Your answer should be every line with the word "agent", copied from the data below.
==*==
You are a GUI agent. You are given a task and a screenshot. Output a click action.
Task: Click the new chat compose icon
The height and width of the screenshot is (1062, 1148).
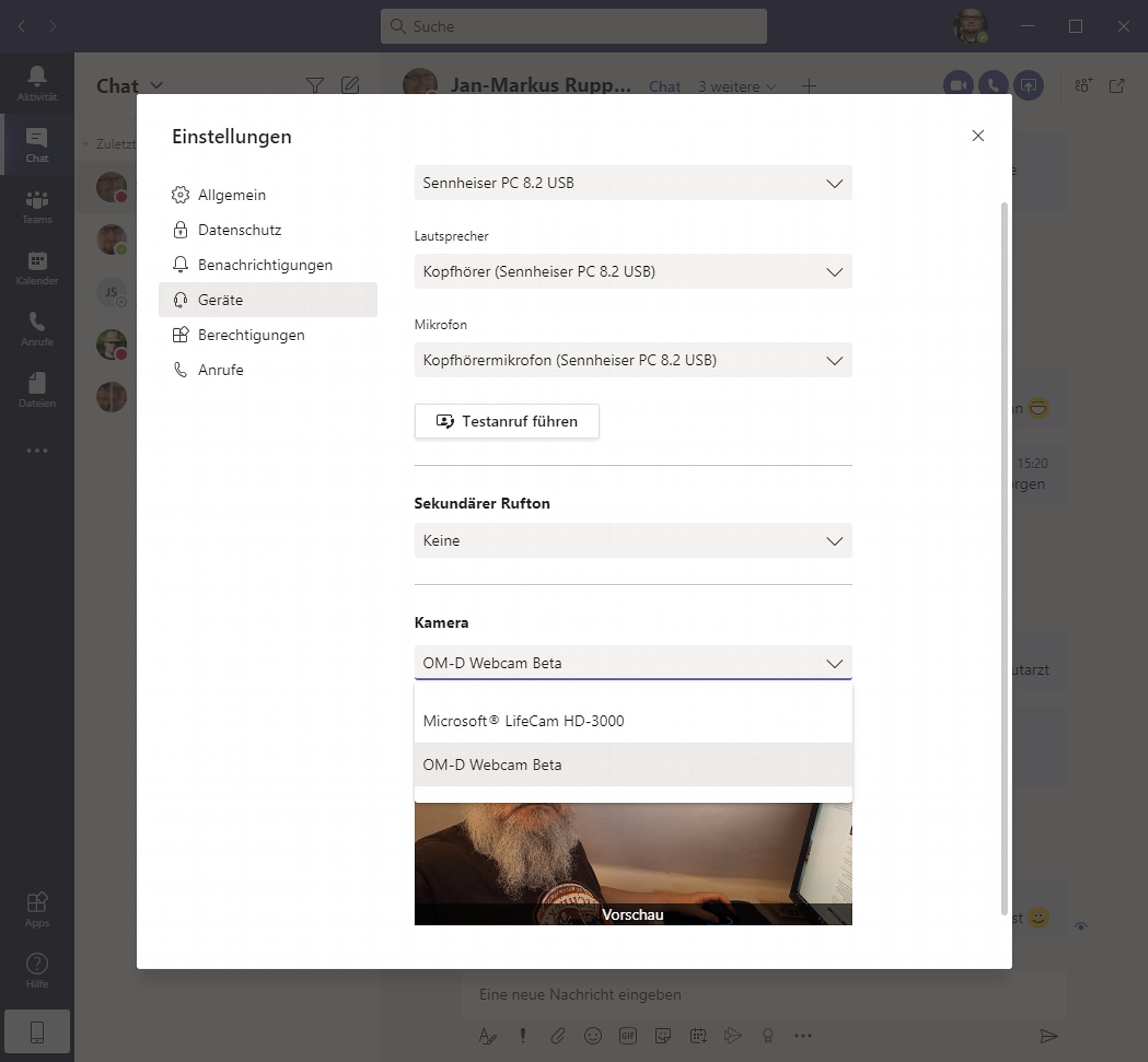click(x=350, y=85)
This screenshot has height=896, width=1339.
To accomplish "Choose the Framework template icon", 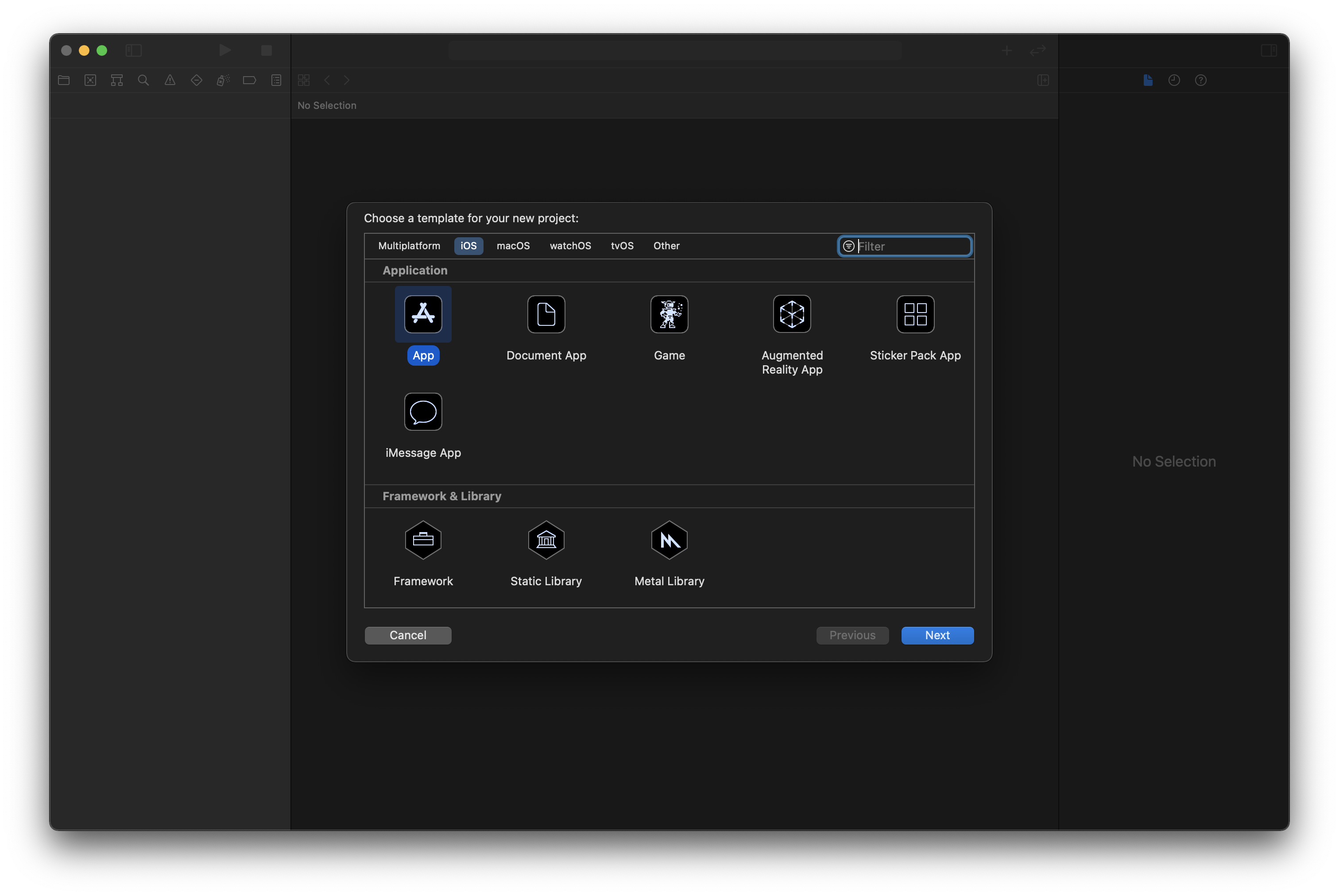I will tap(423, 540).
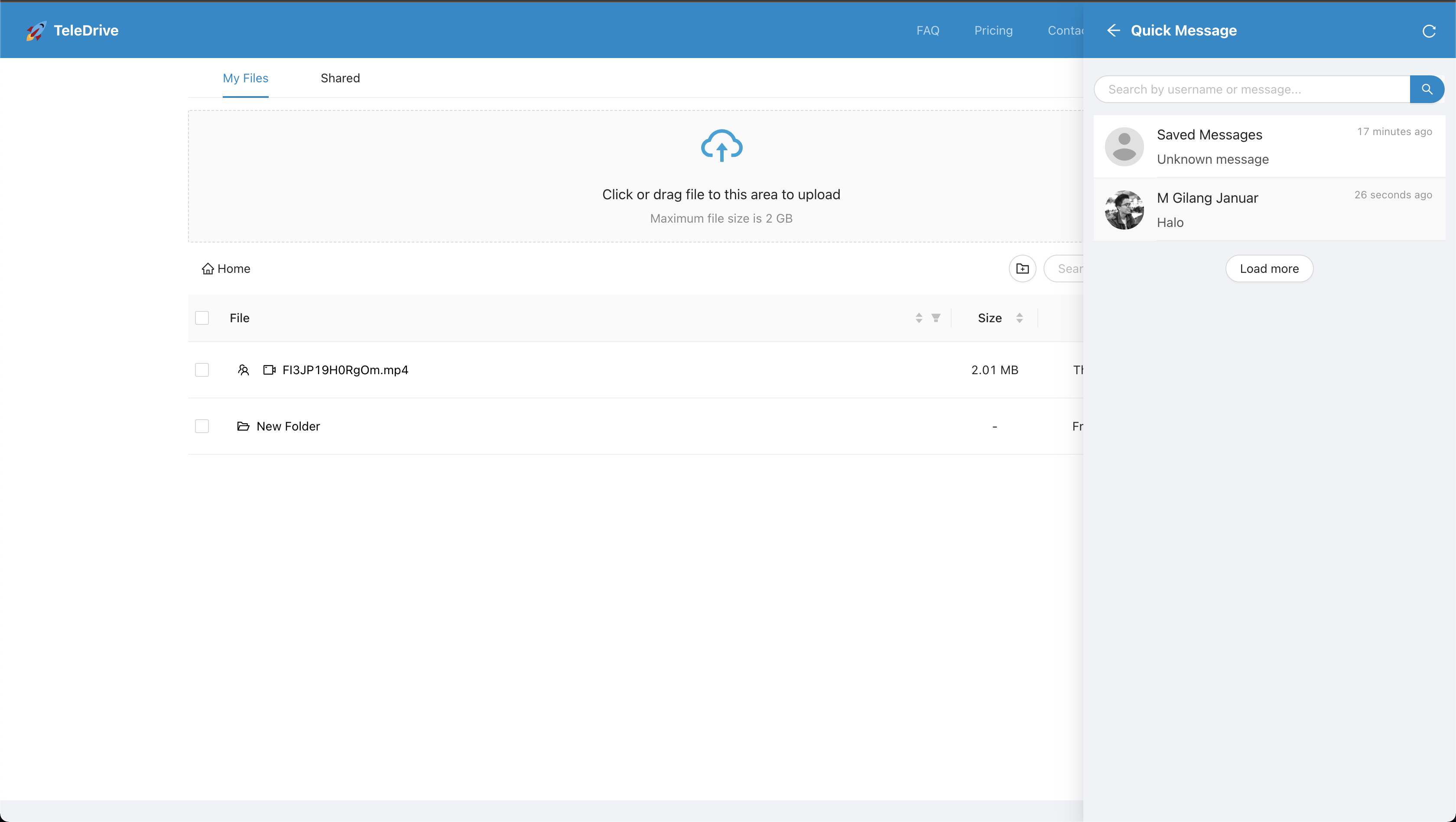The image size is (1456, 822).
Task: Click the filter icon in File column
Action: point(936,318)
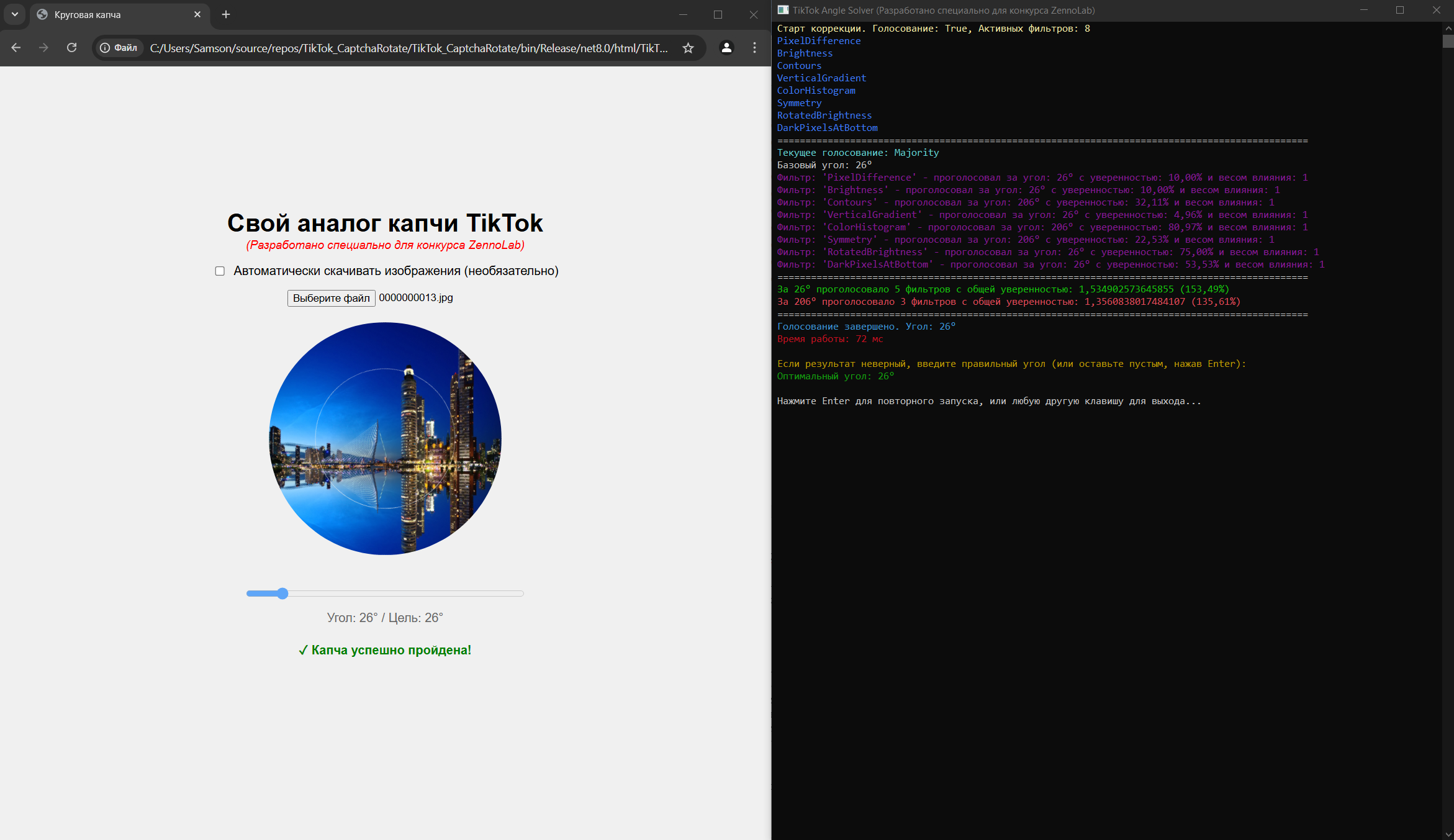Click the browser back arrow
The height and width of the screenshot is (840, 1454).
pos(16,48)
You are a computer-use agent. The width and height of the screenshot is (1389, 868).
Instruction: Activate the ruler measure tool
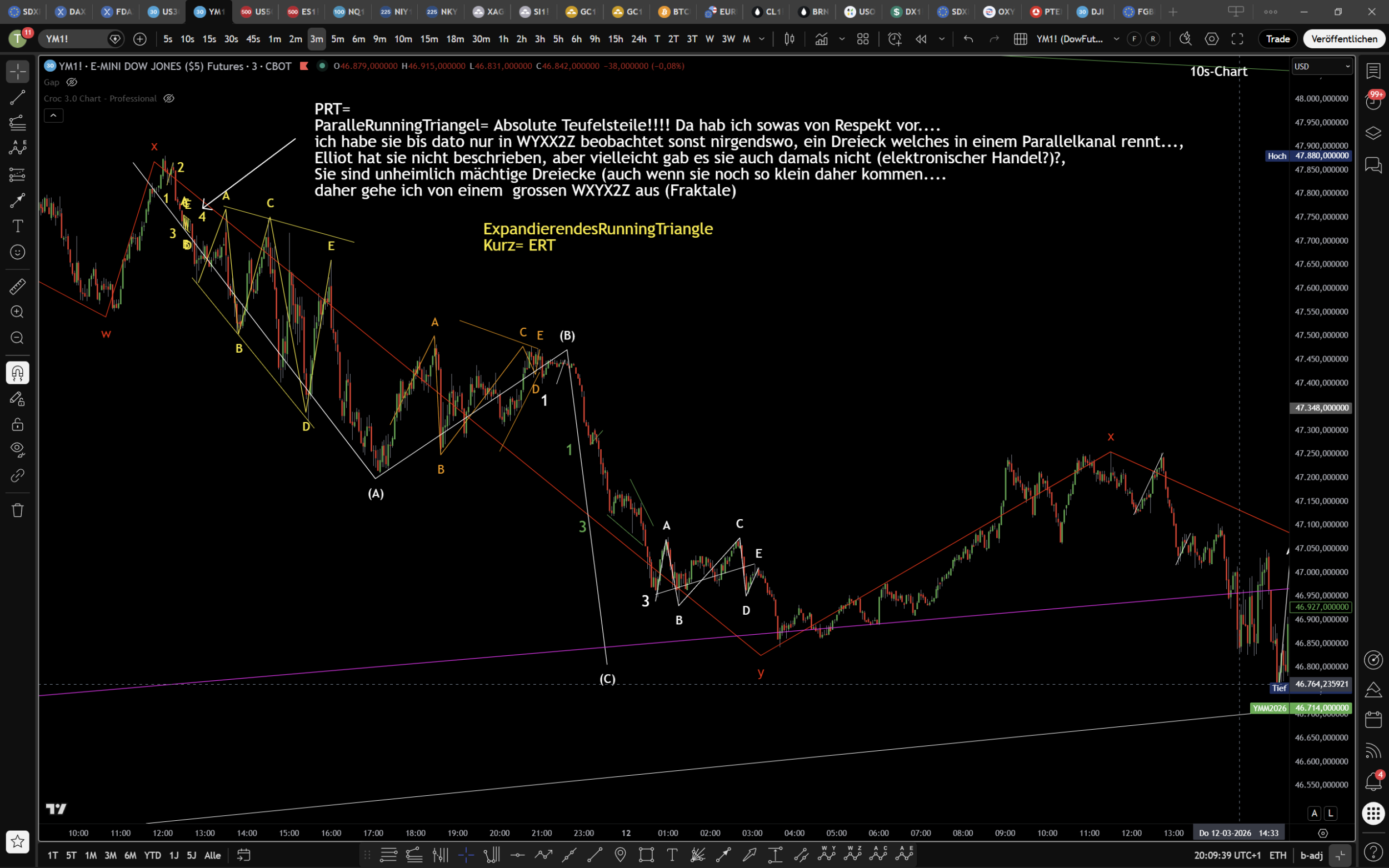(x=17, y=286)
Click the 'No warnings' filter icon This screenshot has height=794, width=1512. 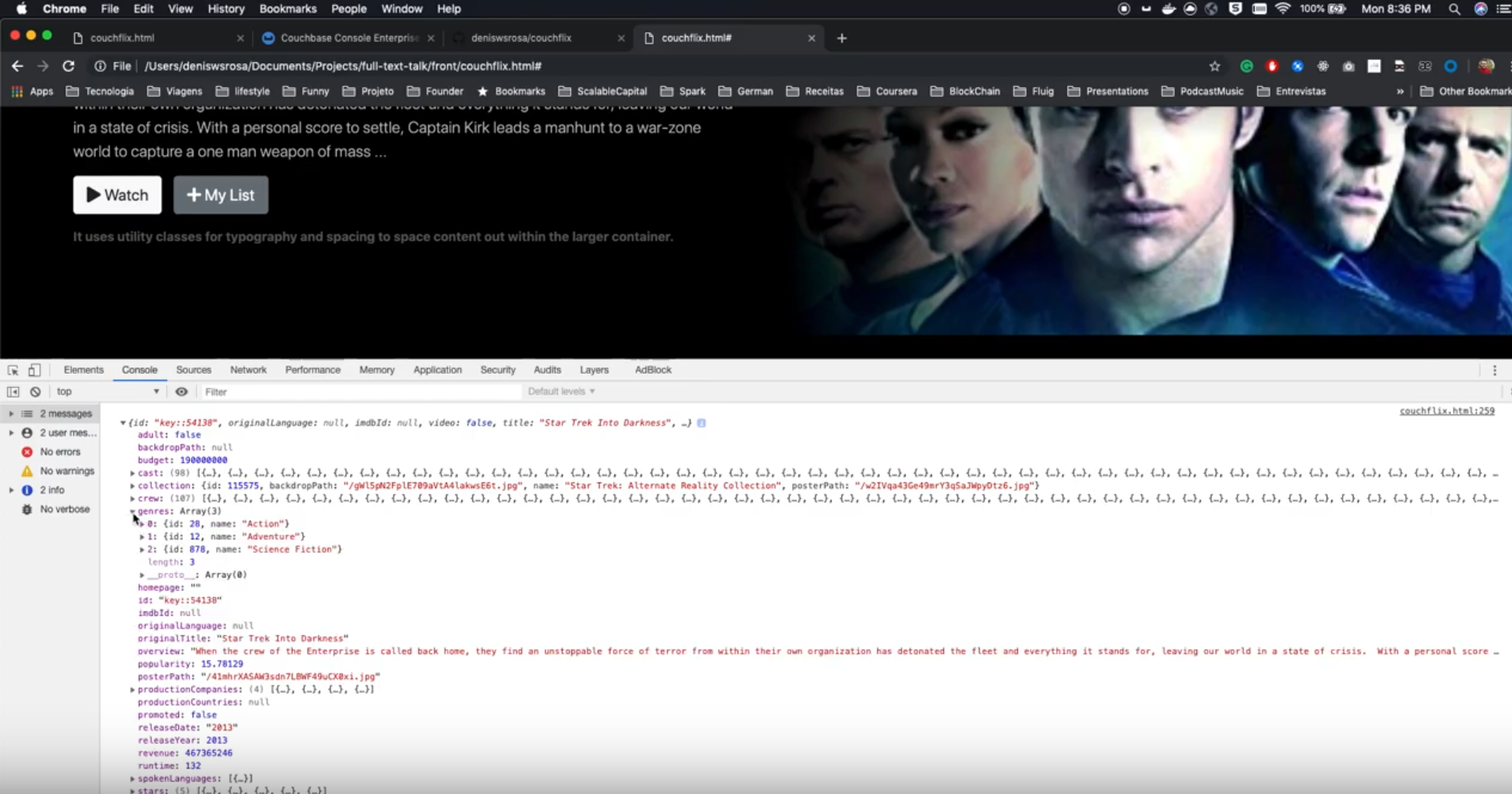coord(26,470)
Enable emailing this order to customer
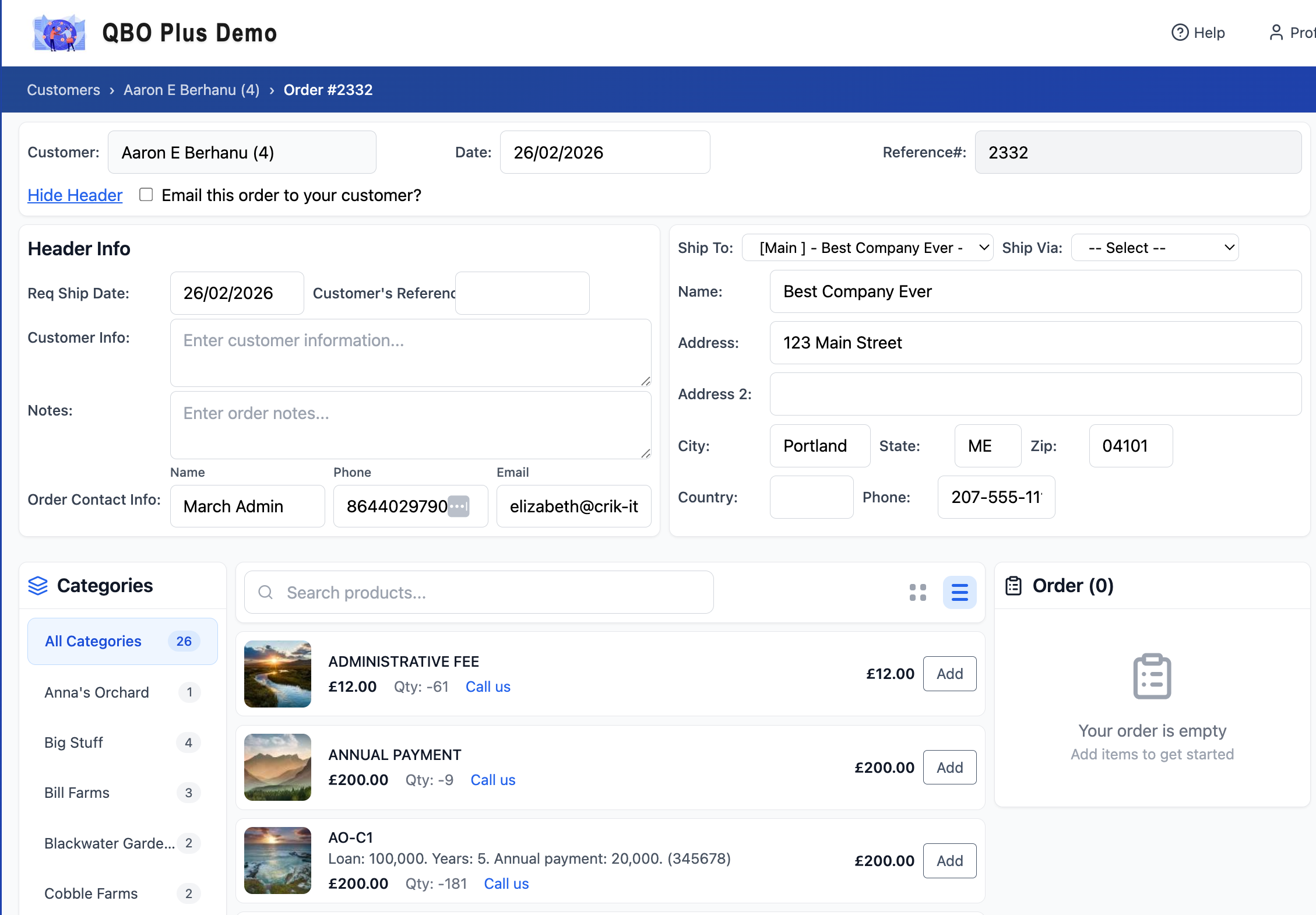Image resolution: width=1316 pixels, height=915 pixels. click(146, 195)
==*==
Written answer:
You are a GUI agent. You are given a task and a screenshot. Output a click action.
You are a computer-use agent. The width and height of the screenshot is (1389, 868).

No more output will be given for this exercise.